Distributie balanceert tussen tire-kickers en centenneukers

door Maurice Schaeken

Een consument doet z’n inkopen in een winkel, niet in een fabriek. Een pak halfvolle melk moet daarom op de een of andere manier in een supermarkt terecht komen, en een auto in de showroom van een dealer. De juiste hoeveelheid producten moet afgeleverd worden op de juiste plaats, op het juiste tijdstip. Het distributiesysteem moet hier zorg voor dragen. Het loont de moeite voor fabrikanten om goed na te denken over een optimale methode. Er valt immers veel geld te verdienen. De keuze hangt echter af van veel factoren. Ir. Sander de Leeuw bedacht een selectiemethode om gestructureerd tot het juiste systeem te komen. De bedrijfskundig ingenieur promoveerde afgelopen vrijdag op dit onderwerp.

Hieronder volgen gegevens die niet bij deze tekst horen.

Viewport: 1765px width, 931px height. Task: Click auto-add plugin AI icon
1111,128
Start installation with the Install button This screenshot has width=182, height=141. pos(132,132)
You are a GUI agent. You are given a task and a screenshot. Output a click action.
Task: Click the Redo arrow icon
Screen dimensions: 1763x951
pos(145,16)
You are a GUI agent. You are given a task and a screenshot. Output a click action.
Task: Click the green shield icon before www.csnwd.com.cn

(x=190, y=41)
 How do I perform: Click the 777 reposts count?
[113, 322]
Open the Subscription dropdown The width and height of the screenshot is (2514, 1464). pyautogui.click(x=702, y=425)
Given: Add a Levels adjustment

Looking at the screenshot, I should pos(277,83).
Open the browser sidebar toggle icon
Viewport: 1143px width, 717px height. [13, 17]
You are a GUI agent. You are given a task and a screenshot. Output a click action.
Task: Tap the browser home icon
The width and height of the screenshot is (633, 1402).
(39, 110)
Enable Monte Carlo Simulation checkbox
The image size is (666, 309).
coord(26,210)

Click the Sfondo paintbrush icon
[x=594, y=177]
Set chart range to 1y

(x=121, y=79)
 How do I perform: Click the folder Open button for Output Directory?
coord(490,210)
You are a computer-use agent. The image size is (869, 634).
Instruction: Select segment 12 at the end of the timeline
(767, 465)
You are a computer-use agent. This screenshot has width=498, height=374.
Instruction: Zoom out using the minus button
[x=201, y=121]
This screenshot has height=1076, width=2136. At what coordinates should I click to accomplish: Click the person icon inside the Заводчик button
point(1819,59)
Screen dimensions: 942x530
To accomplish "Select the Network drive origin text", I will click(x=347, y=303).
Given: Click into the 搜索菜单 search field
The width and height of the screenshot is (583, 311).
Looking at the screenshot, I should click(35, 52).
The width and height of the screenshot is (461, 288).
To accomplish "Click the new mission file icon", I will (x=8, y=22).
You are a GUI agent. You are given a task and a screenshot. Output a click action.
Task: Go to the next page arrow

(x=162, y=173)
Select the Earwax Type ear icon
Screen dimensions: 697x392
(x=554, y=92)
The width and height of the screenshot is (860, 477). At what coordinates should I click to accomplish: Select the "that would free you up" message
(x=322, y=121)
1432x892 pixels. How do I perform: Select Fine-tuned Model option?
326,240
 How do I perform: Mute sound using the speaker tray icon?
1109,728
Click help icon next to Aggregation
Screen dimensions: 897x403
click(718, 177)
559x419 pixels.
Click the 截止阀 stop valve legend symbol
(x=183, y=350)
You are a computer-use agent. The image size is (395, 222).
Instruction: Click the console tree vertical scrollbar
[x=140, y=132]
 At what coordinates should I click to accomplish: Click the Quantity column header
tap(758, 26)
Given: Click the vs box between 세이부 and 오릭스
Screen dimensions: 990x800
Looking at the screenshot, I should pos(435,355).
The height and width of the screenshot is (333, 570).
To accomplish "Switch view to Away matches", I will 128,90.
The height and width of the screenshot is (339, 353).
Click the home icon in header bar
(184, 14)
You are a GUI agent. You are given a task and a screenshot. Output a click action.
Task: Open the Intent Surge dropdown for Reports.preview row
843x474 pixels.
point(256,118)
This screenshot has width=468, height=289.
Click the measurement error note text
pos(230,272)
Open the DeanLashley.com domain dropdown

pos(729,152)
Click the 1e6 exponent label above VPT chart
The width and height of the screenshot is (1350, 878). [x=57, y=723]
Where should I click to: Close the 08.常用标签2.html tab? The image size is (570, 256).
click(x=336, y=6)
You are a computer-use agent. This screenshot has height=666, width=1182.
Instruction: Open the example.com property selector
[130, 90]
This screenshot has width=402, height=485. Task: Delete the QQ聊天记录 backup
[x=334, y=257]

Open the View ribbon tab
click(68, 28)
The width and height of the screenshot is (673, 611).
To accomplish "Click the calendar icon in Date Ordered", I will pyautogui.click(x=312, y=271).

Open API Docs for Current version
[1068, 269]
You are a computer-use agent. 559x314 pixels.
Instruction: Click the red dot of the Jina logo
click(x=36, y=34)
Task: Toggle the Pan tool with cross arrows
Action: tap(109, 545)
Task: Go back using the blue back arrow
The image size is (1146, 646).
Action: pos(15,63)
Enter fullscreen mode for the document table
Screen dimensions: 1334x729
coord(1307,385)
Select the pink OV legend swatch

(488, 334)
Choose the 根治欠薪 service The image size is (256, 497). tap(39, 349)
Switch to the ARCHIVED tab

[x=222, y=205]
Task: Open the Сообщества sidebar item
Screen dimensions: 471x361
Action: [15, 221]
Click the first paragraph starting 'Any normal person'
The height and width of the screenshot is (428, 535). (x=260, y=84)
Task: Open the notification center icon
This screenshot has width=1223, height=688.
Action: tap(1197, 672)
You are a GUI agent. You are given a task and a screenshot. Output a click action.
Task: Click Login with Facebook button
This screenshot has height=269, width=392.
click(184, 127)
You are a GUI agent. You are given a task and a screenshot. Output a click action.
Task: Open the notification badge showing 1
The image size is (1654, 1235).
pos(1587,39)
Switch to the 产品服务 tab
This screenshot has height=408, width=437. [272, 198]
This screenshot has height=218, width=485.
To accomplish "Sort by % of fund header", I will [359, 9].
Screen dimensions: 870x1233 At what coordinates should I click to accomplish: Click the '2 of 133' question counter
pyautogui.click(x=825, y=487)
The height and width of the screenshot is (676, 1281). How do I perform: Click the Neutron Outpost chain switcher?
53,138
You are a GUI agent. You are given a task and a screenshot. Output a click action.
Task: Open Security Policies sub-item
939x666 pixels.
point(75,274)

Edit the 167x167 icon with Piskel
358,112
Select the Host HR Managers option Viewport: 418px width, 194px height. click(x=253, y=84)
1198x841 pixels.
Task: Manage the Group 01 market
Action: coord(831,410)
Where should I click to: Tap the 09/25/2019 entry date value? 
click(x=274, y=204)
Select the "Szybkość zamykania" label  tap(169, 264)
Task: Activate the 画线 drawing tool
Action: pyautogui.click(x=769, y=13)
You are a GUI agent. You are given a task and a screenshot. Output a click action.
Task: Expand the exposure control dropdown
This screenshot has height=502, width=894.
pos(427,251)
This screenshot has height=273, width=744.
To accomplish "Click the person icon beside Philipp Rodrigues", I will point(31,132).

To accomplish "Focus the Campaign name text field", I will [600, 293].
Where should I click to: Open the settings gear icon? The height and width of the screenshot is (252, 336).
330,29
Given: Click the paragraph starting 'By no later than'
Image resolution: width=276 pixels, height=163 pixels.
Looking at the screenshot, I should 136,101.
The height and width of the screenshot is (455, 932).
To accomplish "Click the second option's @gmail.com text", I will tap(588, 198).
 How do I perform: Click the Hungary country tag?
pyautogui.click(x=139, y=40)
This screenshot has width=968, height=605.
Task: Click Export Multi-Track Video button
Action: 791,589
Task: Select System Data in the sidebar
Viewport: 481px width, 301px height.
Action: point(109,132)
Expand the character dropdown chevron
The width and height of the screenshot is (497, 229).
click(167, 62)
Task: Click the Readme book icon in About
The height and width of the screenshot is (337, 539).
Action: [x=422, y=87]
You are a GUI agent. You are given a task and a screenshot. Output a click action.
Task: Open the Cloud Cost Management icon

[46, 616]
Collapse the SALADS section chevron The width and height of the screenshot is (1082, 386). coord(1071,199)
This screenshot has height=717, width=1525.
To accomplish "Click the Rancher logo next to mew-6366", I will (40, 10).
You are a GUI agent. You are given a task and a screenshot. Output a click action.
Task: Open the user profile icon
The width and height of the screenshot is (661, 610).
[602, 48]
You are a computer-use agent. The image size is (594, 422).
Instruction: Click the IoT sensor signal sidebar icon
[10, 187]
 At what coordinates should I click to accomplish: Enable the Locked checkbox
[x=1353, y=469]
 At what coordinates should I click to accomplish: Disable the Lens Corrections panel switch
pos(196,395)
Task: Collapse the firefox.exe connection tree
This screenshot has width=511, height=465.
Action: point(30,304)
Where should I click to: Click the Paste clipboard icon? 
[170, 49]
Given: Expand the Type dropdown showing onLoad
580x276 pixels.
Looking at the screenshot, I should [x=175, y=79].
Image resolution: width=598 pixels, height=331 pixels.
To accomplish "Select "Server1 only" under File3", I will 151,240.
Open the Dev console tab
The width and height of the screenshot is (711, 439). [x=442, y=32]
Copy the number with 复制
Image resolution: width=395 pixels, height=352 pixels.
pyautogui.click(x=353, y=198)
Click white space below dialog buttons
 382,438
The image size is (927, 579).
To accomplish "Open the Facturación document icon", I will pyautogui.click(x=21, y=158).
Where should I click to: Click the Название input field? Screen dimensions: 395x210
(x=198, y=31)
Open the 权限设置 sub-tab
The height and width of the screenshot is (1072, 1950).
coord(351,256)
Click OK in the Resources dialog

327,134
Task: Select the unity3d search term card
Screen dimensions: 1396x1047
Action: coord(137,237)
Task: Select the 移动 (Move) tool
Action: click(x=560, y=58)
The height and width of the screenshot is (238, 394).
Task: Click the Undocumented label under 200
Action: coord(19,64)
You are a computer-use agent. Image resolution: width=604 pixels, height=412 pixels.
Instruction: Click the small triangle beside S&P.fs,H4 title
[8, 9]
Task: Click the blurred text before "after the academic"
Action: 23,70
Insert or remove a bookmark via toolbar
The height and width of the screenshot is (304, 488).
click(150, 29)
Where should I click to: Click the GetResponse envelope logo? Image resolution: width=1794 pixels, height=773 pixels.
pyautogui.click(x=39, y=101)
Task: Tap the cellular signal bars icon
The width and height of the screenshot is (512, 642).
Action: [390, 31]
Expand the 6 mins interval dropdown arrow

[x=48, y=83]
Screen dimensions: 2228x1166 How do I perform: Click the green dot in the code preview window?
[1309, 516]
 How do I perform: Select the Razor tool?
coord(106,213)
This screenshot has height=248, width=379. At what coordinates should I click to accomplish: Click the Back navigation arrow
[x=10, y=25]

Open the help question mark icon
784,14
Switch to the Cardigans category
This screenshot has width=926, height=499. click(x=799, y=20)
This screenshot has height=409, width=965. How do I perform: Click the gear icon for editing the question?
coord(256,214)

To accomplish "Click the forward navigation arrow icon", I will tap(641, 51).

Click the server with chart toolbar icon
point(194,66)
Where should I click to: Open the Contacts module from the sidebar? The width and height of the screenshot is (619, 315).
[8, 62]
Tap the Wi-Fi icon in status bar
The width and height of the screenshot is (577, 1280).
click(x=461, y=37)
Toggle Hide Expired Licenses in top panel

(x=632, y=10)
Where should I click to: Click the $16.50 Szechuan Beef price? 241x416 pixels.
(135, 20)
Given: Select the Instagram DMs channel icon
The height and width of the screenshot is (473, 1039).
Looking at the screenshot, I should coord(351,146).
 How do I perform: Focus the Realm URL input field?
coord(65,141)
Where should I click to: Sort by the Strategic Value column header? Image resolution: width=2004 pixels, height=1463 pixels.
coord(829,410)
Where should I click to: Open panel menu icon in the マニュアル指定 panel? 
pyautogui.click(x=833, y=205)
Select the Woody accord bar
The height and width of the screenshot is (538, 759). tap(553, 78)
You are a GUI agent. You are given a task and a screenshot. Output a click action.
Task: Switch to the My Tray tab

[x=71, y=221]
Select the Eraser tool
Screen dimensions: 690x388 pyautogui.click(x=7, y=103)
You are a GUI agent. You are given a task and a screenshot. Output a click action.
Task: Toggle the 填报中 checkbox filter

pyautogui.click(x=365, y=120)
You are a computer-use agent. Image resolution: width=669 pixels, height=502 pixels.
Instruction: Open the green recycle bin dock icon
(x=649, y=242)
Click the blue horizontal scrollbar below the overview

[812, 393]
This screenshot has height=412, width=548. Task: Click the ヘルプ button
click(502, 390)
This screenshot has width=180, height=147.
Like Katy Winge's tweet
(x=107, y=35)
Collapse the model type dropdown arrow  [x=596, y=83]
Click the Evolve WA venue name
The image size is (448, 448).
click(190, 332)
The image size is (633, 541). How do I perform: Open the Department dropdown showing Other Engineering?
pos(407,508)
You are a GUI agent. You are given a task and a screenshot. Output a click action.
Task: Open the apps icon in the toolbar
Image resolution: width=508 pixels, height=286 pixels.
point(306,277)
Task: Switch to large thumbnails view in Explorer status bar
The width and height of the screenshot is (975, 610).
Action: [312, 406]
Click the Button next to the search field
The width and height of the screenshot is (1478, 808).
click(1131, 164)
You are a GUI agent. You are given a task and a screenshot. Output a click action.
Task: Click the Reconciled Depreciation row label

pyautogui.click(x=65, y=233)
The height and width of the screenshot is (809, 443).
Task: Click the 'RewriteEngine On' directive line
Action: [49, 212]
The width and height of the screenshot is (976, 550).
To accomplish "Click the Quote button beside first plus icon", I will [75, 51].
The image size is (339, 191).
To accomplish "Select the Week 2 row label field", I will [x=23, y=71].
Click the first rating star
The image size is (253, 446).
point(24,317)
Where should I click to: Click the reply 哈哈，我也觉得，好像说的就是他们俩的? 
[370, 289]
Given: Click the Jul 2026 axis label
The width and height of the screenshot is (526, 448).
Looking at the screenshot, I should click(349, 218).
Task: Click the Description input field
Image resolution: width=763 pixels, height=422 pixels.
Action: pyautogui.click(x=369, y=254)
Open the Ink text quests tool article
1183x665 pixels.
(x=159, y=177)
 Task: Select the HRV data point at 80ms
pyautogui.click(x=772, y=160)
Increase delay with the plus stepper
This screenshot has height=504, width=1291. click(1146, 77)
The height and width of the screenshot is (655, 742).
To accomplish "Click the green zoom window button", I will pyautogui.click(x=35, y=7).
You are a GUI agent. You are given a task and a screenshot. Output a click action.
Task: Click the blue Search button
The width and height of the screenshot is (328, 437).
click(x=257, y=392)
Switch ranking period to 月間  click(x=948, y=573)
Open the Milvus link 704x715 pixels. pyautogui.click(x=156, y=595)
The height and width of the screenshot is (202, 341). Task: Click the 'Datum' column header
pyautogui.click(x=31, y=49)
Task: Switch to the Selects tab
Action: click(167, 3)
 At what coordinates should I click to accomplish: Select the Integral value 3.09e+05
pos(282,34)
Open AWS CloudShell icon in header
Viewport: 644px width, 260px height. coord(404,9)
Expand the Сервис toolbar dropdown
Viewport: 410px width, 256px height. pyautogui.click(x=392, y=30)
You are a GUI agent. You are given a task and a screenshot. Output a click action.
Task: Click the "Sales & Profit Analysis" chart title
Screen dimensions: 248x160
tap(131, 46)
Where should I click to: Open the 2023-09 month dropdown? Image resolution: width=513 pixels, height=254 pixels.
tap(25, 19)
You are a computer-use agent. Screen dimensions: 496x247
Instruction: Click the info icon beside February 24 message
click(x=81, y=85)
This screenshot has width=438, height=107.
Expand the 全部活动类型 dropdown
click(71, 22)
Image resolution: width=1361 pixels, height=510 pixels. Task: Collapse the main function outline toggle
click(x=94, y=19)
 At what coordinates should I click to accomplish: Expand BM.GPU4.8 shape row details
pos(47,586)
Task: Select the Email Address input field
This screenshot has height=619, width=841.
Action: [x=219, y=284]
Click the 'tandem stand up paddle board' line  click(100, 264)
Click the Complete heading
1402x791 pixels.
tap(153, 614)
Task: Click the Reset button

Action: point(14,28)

Promovendus De Leeuw kon aan den lijve ondervinden hoe het voelt om op de juiste plaats, op de juiste tijd, met de juiste kennis aanwezig te zijn. Hij kreeg namelijk aan het eind van zijn onderzoek de kans om naar de Verenig-de Staten te gaan. Het International Car Distribution Programme (ICDP) zocht iemand om het Amerikaanse autoverkoop-systeem door te lichten. Standplaats: het prestigieuze Massachu-setts Institute of Technology (MIT). Daar kon hij zich verder verdiepen in distributiemethoden. En passant ontdekte de promovendus de verschillen tussen de Europese consumenten en die aan de andere kant van de oceaan.

Tire-kicker
Een Amerikaan die een nieuwe auto wil kopen is een zogeheten tire-kicker, verklaart De Leeuw. Zo’n klant wil z’n nieuwe auto zien, erin zitten, even tegen de banden schoppen. Hij wil die auto ook binnen een week op zijn oprit hebben staan. ‘Americans don’t need a car, they want a car’, beweren de verkopers, en wel die car die ze aangeraakt hebben. Dit betekent dat Amerikaanse dealers een terrein vol met nieuwe auto’s moeten hebben, anders zijn ze letterlijk ‘uitverkocht’. De klant koopt zijn Cadillac of Chevrolet dan bij een ander, die ‘m wel uit voorraad kan leveren.
In Europa staan er veel minder nieuwe auto’s bij de garagehouder. Dat ligt aan ons koopgedrag. Wij willen best een paar weken wachten op de aflevering van de nieuwe Citroën of Volkswagen. De dealer heeft hoogstens een aantal voorbeelden in de showroom staan. De klant kan dan zeggen: ‘Ik wil net zo’n auto als die, maar dan in het blauw en met een schuifdak.’
Dit continentaal koopgedrag bespaart veel geld. Immers: voorraad is vastgelegd kapitaal. Daar hangt dus een prijskaartje aan, onder andere voor rente en opslagruimte. Je loopt bovendien het risico dat je auto’s verouderen. Aan het eind van het jaar zakken bijvoorbeeld de verkopen in. Niemand wil een auto van december 1996. Immers: eventjes wachten, en na 31 december staat er 1997 op het kentekenbewijs.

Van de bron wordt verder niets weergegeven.